A questo punto il discorso può essere espanso in maniera più sistematica: se tutte, o quasi, le galassie posseggono gli ingredienti base per la creazione delle nebulose a forma di DNA (ognuna generata nel nucleo e plasmata dal campo magnetico unico che a sua volta è generato dal disco di accrescimento della galassia, determinato quest’ultimo dalle uniche condizioni fisiche che hanno generato la galassia stessa) allora queste strutture cosmiche nebulari potrebbero rappresentare un codice univoco di caratterizzazione della galassia ospite.

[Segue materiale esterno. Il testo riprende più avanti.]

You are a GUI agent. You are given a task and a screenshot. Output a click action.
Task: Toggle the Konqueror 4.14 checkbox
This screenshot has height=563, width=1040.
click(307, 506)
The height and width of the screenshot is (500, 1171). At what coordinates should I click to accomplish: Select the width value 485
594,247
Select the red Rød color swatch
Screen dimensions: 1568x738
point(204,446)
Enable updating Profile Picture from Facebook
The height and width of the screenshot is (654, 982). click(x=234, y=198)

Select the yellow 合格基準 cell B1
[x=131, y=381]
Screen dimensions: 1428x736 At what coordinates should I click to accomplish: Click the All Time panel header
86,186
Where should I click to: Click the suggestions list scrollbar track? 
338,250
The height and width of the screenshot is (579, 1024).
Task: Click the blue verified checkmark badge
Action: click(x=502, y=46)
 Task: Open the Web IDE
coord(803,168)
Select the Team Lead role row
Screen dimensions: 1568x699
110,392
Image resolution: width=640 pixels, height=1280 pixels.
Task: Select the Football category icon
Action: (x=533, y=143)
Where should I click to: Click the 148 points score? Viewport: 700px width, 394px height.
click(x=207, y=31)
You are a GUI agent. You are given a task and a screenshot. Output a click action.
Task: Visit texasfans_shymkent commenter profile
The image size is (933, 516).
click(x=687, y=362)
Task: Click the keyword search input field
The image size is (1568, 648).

Il discorso può volgere quindi su un piano interdisciplinare e coinvolgere anche la microbiologia nonché la genetica base alla ricerca della decriptazione di un codice cosmico che per ora ci sfugge: gli astronomi possono sognare di un’epoca in cui ogni volta che verrà identificata una nebulosa a doppia elica nel nucleo di una galassia ospite, essa non avrà più segreti; come se di quella galassia si sarà in possesso delle sue impronte digitali (e perché no del suo codice genetico) e tutto questo ne caratterizzerà univocamente il passato, il presente ed il futuro in accordo con i modelli di evoluzione galattica.

Forse il futuro dell’astronomia potrebbe essere dedito alla codifica e la decodifica del “genoma galattico” come se l’universo in toto fosse un unico grande organismo oppure
si tratta solo di una coincidenza cosmica… ai posteri l’ardua sentenza.